Challenge
Copy the listing below line for line, changing nothing.

* BEGIN Rows *

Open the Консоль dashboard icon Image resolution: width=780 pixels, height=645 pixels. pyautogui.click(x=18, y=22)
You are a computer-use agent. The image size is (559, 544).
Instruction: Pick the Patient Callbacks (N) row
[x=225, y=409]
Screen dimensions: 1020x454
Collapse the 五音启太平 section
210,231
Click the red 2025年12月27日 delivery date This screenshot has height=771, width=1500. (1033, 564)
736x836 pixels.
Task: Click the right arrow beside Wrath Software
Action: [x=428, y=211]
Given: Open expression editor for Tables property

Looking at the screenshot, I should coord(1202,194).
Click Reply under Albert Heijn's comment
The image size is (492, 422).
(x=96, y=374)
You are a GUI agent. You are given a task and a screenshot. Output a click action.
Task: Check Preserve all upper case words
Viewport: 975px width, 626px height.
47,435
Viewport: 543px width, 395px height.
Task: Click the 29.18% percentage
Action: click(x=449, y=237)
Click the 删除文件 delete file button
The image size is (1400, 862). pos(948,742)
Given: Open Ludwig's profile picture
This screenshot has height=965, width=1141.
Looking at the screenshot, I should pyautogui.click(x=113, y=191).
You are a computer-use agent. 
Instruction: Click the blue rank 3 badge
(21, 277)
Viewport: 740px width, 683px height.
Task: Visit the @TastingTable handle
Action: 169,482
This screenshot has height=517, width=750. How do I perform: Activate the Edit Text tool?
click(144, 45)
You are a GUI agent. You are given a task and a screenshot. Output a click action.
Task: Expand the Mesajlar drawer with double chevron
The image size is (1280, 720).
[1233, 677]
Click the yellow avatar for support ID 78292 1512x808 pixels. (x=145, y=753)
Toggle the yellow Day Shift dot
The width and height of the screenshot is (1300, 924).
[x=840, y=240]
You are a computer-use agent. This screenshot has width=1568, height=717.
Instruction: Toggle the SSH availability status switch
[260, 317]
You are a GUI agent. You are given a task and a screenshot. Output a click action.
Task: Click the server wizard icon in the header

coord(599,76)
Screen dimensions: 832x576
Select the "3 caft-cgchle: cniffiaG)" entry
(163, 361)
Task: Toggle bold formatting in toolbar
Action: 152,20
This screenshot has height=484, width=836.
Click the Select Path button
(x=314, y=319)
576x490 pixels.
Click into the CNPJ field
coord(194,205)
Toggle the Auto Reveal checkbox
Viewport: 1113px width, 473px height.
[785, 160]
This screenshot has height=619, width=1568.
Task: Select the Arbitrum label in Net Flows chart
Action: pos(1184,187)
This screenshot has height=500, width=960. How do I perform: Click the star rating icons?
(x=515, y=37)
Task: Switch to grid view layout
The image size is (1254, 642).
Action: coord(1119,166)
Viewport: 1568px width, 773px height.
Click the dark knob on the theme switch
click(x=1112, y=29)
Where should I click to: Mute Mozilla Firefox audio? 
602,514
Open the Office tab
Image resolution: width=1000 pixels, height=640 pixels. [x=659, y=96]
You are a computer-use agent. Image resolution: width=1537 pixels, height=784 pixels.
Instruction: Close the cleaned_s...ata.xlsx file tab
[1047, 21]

* END Rows *

Result
Open the Консоль dashboard icon Image resolution: width=780 pixels, height=645 pixels. pyautogui.click(x=18, y=22)
You are a computer-use agent. The image size is (559, 544).
Instruction: Pick the Patient Callbacks (N) row
[x=225, y=409]
Screen dimensions: 1020x454
Collapse the 五音启太平 section
210,231
Click the red 2025年12月27日 delivery date This screenshot has height=771, width=1500. (1033, 564)
736x836 pixels.
Task: Click the right arrow beside Wrath Software
Action: [x=428, y=211]
Given: Open expression editor for Tables property

Looking at the screenshot, I should coord(1202,194).
Click Reply under Albert Heijn's comment
The image size is (492, 422).
(x=96, y=374)
You are a GUI agent. You are given a task and a screenshot. Output a click action.
Task: Check Preserve all upper case words
Viewport: 975px width, 626px height.
47,435
Viewport: 543px width, 395px height.
Task: Click the 29.18% percentage
Action: click(x=449, y=237)
Click the 删除文件 delete file button
The image size is (1400, 862). pos(948,742)
Given: Open Ludwig's profile picture
This screenshot has height=965, width=1141.
Looking at the screenshot, I should pyautogui.click(x=113, y=191).
You are a computer-use agent. 
Instruction: Click the blue rank 3 badge
(21, 277)
Viewport: 740px width, 683px height.
Task: Visit the @TastingTable handle
Action: 169,482
This screenshot has height=517, width=750. How do I perform: Activate the Edit Text tool?
click(144, 45)
You are a GUI agent. You are given a task and a screenshot. Output a click action.
Task: Expand the Mesajlar drawer with double chevron
The image size is (1280, 720).
[1233, 677]
Click the yellow avatar for support ID 78292 1512x808 pixels. (x=145, y=753)
Toggle the yellow Day Shift dot
The width and height of the screenshot is (1300, 924).
[x=840, y=240]
You are a computer-use agent. This screenshot has width=1568, height=717.
Instruction: Toggle the SSH availability status switch
[260, 317]
You are a GUI agent. You are given a task and a screenshot. Output a click action.
Task: Click the server wizard icon in the header

coord(599,76)
Screen dimensions: 832x576
Select the "3 caft-cgchle: cniffiaG)" entry
(163, 361)
Task: Toggle bold formatting in toolbar
Action: 152,20
This screenshot has height=484, width=836.
Click the Select Path button
(x=314, y=319)
576x490 pixels.
Click into the CNPJ field
coord(194,205)
Toggle the Auto Reveal checkbox
Viewport: 1113px width, 473px height.
[785, 160]
This screenshot has height=619, width=1568.
Task: Select the Arbitrum label in Net Flows chart
Action: pos(1184,187)
This screenshot has height=500, width=960. How do I perform: Click the star rating icons?
(x=515, y=37)
Task: Switch to grid view layout
The image size is (1254, 642).
Action: coord(1119,166)
Viewport: 1568px width, 773px height.
Click the dark knob on the theme switch
click(x=1112, y=29)
Where should I click to: Mute Mozilla Firefox audio? 
602,514
Open the Office tab
Image resolution: width=1000 pixels, height=640 pixels. [x=659, y=96]
You are a computer-use agent. Image resolution: width=1537 pixels, height=784 pixels.
Instruction: Close the cleaned_s...ata.xlsx file tab
[1047, 21]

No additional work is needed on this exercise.